El volcán
El volcán Teide preside
majestuoso el espacio isleño. La cumbre nevada contrasta con el fuego que
habita en su interior. Visible desde todos los puntos de la isla, la montaña
parece observarles allá donde se desplazan, intentando seguir con sus vidas; ajenos
a una realidad que, sin embargo, se ofrece irrefutable: nada es lo mismo, estas han cambiado de un día para otro y ese tiempo que habitan no es más que
un mascarada que habrá de enfrentarles, tarde o temprano, con la incómoda
realidad. Para mayor extrañamiento, tiene lugar en la isla el exótico carnaval
tinerfeño, ese que recuerda más al brasileño que al insular, con su profusión
de desfiles, estrambóticas vestimentas, comparsas y estridentes músicas en las
que se ven obligados a participar, a su pesar. Como el calor que habita en las
entrañas del volcán, la relación entre la pareja y los chicos comienza poco a
poco a resentirse, además de entre ellos mismos, todavía recién casados (los chicos son de una pareja anterior del hombre). Ese deambular absurdo, en el
que no parece que hagan otra cosa que matar el tiempo, conduce al padre a hacerse
preguntas: ¿debería estar allí? ¿Alistarme como mis compatriotas? ¿Acudir al
frente cuando tanto yo como mi familia estamos a salvo? ¿Qué es la
patria?¿Merece la pena perder la vida por ella?
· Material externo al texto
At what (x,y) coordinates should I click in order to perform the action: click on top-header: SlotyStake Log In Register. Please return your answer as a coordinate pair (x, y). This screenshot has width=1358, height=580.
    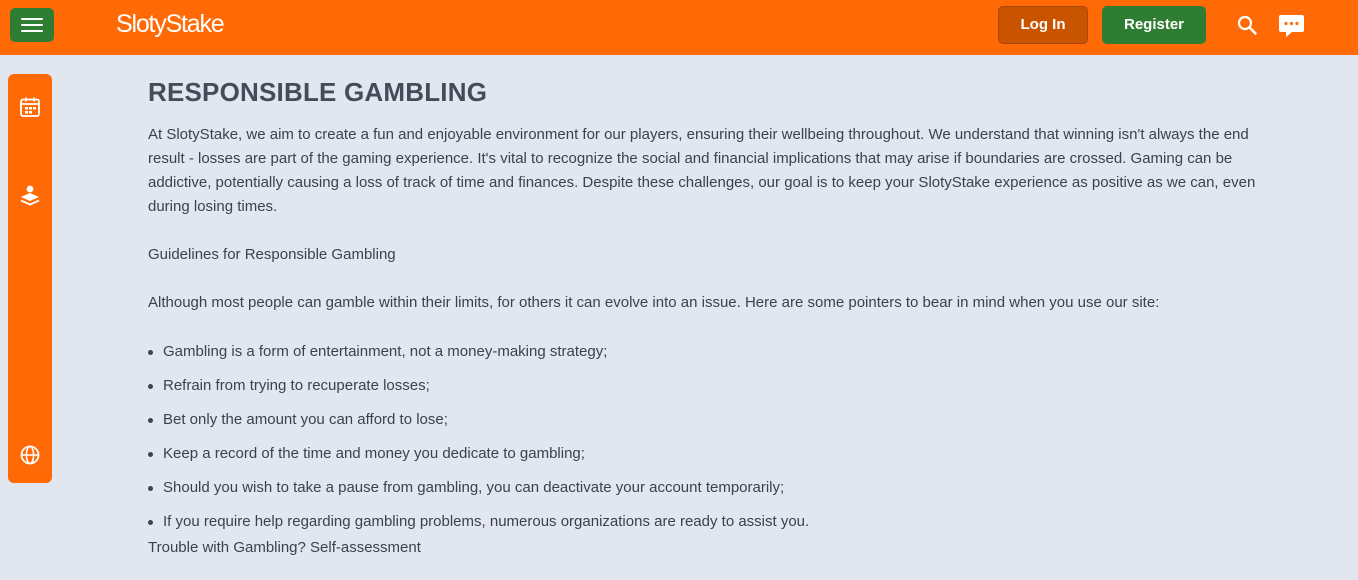
    Looking at the image, I should click on (679, 28).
Estas cuestiones interpelan al
espectador. Son lo más relevante de una historia de la que, en mi opinión, se
podía haber sacado mucho más partido. Y sin embargo resulta plana, anodina, sin
hacer al espectador copartícipe del enorme conflicto que se deriva de su
planteamiento inicial. En mayor medida, si el director mixtura el devenir de esa
familia con las vicisitudes de los inmigrantes que arriban a la isla
procedentes del África subsahariana. Otro enorme conflicto sin duda, pero que
en ningún momento se siente relacionado con la trama principal; agua y aceite
que no llegan a mezclarse más que apelando a la imaginación del
espectador.
La desbordante belleza de la isla
adquiere -esta sí- carácter de protagonista, por la extrañeza que provoca en
unos personajes que la transitan sin destino aparente, e intentan pasar horas y
días hasta dar con una solución transitoria que nunca será la acertada.
No sería justo terminar el
comentario acerca de la película sin mencionar la conversación que mantienen
padre e hija en torno a unas cervezas en un banco nocturno. El padre se
sincera con su hija y recuerda la música que escuchaba a su edad; se interesa por
la que escucha ella, y recuerda su pasado e ilusiones a sus años: una suerte de
agria rememoración donde, entre confidencias, va dando cuerpo a la decisión que
tomará invariablemente, unirse a la defensa de su país con incierto destino.
El autor saca oro de la interpretación del niño Fedir Pugachov, quien se interpreta a sí mismo con una naturalidad desarmante y en todo momento creíble, sin perder un ápice de frescura. Igual que la joven Sofiia Berezovska borda a una adolescente a un móvil pegada, llena de incertidumbres y miedos que se trasladan al espectador con sus silencios.